### Given data
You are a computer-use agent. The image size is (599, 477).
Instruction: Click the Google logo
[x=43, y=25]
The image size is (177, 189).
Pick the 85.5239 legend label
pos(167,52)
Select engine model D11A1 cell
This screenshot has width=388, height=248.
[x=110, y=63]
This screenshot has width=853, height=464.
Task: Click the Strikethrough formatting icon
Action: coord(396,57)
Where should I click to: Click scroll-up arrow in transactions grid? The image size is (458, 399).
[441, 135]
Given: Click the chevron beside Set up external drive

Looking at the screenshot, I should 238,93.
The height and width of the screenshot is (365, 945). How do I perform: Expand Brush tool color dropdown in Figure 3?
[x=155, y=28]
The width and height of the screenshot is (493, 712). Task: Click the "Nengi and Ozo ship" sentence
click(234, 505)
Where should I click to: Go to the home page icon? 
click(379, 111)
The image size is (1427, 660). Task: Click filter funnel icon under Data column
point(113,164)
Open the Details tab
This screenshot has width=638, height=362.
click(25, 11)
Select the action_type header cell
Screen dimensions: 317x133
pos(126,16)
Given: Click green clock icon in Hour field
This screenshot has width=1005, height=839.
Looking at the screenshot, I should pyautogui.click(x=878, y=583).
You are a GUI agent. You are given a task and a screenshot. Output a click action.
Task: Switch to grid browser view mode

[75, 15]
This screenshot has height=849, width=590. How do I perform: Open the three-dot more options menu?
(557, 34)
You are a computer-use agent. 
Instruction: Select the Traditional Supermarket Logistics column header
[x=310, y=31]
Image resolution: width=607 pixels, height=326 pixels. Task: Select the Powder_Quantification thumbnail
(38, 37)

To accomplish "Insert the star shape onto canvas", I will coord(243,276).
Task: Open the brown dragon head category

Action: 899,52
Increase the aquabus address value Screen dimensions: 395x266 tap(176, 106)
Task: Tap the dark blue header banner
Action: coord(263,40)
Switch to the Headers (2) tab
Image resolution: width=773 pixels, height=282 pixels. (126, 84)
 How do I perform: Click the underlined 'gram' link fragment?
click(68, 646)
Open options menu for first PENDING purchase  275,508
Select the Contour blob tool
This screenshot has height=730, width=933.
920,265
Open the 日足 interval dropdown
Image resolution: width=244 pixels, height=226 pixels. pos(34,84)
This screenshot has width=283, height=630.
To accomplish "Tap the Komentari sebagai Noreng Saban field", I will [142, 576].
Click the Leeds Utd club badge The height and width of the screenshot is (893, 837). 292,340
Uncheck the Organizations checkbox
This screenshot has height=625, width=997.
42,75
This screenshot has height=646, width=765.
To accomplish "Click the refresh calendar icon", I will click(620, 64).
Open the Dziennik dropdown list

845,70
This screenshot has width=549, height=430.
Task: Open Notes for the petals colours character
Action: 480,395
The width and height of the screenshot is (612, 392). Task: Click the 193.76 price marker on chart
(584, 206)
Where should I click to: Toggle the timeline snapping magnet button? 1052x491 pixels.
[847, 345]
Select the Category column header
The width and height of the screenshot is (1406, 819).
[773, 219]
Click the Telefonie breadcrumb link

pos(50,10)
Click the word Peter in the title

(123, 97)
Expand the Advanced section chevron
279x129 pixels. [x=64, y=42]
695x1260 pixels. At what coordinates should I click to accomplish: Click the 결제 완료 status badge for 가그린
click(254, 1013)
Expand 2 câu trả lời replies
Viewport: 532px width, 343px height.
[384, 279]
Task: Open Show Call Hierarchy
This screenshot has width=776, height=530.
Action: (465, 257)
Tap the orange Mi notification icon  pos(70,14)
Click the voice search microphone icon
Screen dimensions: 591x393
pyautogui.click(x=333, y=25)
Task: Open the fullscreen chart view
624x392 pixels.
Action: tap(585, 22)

### Task goal
Take every line from the listing above that includes the word "computer" and copy it.

### Solved problem
You are a computer-use agent. The image size is (599, 477).
You are a computer-use agent. 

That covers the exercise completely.